Brief:
For this exercise, output the line containing "Viewport: 1365px width, 594px height." and all lines after it to the end of the records, exactly, with no other content.

Data to process:

**********

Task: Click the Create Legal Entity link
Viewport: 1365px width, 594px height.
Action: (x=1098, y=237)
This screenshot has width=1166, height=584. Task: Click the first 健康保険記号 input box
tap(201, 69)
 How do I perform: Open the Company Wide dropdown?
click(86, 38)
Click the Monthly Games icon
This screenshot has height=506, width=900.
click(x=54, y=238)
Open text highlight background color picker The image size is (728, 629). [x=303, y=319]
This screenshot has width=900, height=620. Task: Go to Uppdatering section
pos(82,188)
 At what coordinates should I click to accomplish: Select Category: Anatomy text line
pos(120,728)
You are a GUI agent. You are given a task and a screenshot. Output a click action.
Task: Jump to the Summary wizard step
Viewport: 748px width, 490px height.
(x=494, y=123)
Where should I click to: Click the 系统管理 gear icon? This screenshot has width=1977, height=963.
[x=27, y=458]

**********

Your response:
Viewport: 1365px width, 594px height.
Action: (x=1098, y=237)
This screenshot has width=1166, height=584. Task: Click the first 健康保険記号 input box
tap(201, 69)
 How do I perform: Open the Company Wide dropdown?
click(86, 38)
Click the Monthly Games icon
This screenshot has height=506, width=900.
click(x=54, y=238)
Open text highlight background color picker The image size is (728, 629). [x=303, y=319]
This screenshot has width=900, height=620. Task: Go to Uppdatering section
pos(82,188)
 At what coordinates should I click to accomplish: Select Category: Anatomy text line
pos(120,728)
You are a GUI agent. You are given a task and a screenshot. Output a click action.
Task: Jump to the Summary wizard step
Viewport: 748px width, 490px height.
(x=494, y=123)
Where should I click to: Click the 系统管理 gear icon? This screenshot has width=1977, height=963.
[x=27, y=458]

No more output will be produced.